As ‘avestruzes’ da nossa sociedade tudo tentam para sobreviver, desde que nada se saiba e que a pele que mimam ou bronzeiam fique a salvo. Por isso, muitos fingem não ver o horror em curso. Até ao dia em que a detestada “má notícia” bater à porta de cada um.

A semana foi infelizmente fértil em actos inqualificáveis, prontamente noticiados pelo jornalismo responsável, aquele que não é passível de ser confundido com a delinquência à solta, encarteirada ou não, mas manifestamente alucinada, dado o teor de publicações eivadas de falsidade e de afirmações gravemente atentatórias da honra, dignidade e bom nome dos visados. Quase tudo sem consequências visíveis, sem reacções públicas inequívocas, nem manifestações de desagrado.

Uma sociedade que encolhe os ombros quando vê um pai de 32 anos, suspeito de violar a filha “em número indeterminado de vezes” e na própria habitação; quando sabe que o sistema de controlo e vigilância tem sido permeável à entrada de droga no Estabelecimento Prisional do Funchal, num momento em que um quinto dos guardas está de baixa; quando se delicia e filma agressões em série nos bairros sociais com cadastro ou nas zonas urbanas mais ‘in’; e quando abandona à sorte os mais indefesos, se especializa em burlas de todo o género e destrói bens públicos, dificilmente tem cura.

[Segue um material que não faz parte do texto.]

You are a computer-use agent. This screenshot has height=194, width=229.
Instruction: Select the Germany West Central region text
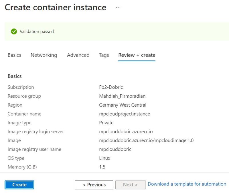123,105
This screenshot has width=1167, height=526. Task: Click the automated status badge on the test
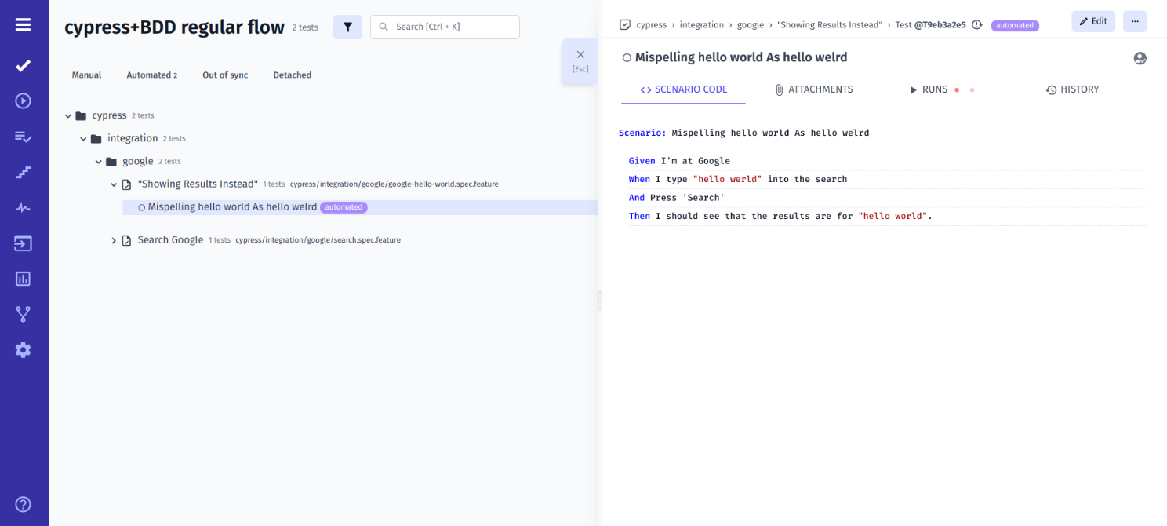(x=344, y=206)
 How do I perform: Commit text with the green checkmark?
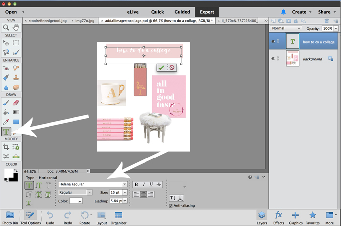(161, 68)
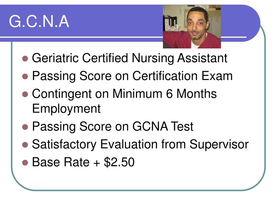Click the bullet before Passing Score on Certification Exam
The width and height of the screenshot is (279, 209).
(25, 76)
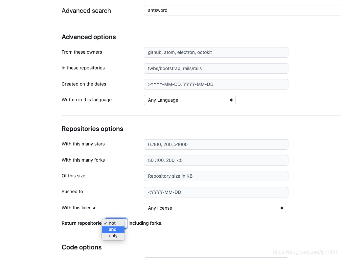This screenshot has height=258, width=341.
Task: Click the "With this many stars" label
Action: coord(83,144)
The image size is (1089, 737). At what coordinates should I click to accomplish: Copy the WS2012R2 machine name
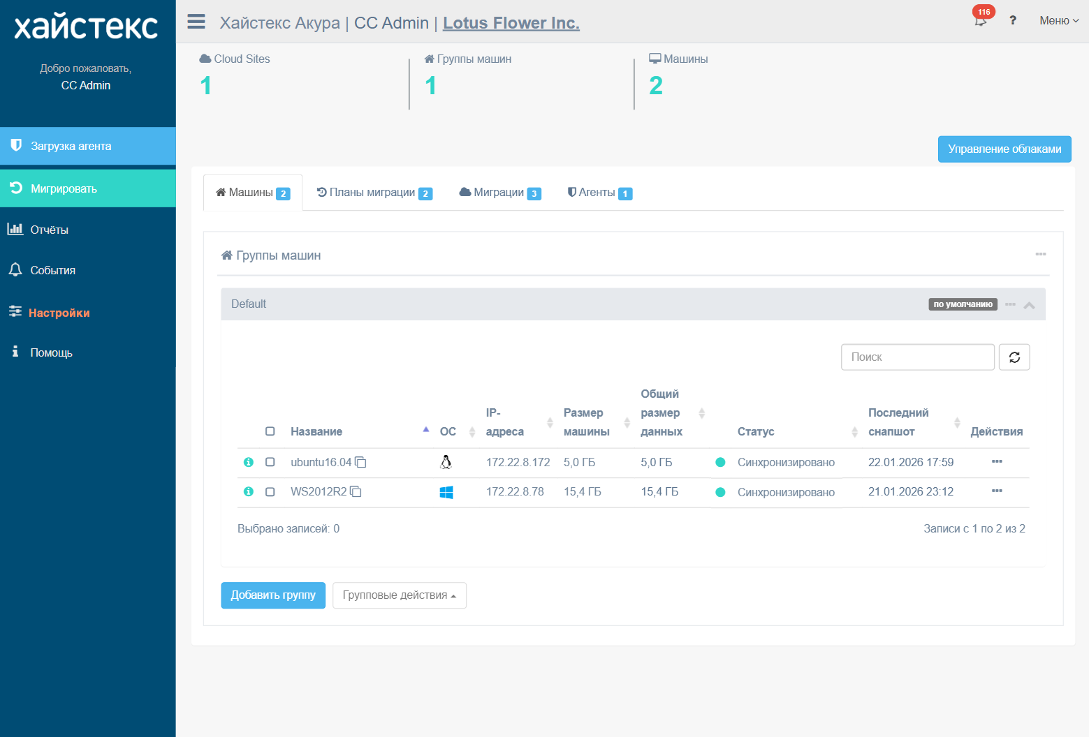point(356,492)
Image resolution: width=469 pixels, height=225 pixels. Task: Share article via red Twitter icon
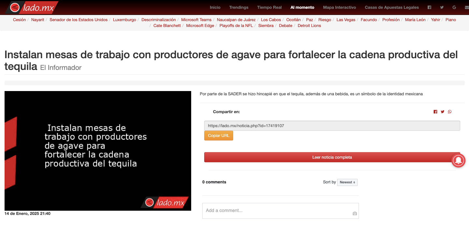(442, 112)
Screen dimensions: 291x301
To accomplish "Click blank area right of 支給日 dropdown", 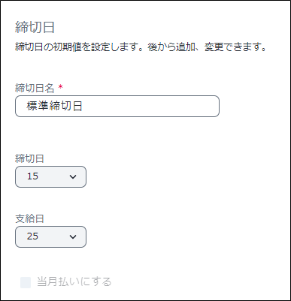I will point(175,236).
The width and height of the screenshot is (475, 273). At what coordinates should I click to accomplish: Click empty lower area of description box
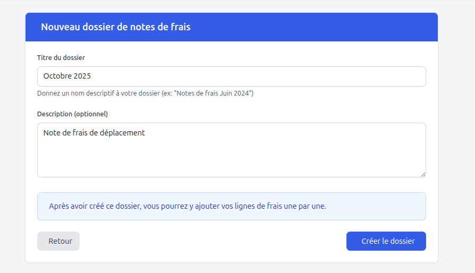click(231, 162)
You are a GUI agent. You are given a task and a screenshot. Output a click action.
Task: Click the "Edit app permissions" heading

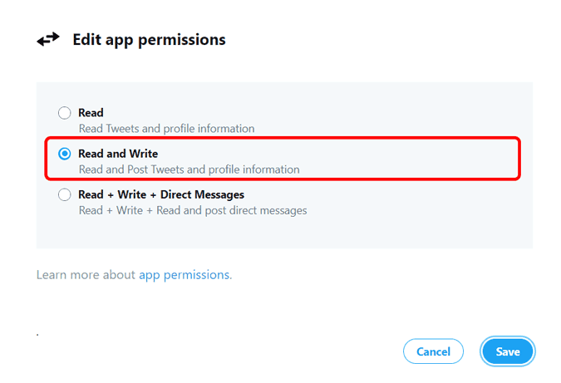pyautogui.click(x=149, y=39)
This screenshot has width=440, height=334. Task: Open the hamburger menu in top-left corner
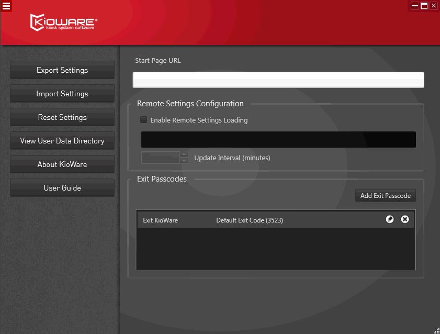[6, 6]
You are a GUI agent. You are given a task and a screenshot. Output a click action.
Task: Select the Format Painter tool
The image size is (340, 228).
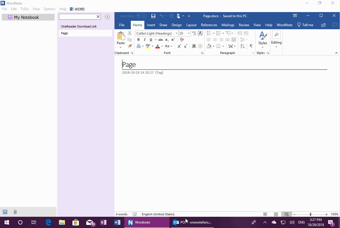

Mas não custa tentar recuperar os valores perdidos, a dignidade atraiçoada, as vidas adiadas e os sonhos desfeitos. Se calhar, mais do que um improvável repasto conciliador, importa sentar à mesa quem pode mudar o rumo dos acontecimentos. Isto se ainda houver gente que troque cinco minutos de fama por um bem maior e sinta vergonha do vandalismo empenhado em dar cabo dos princípios inegociáveis.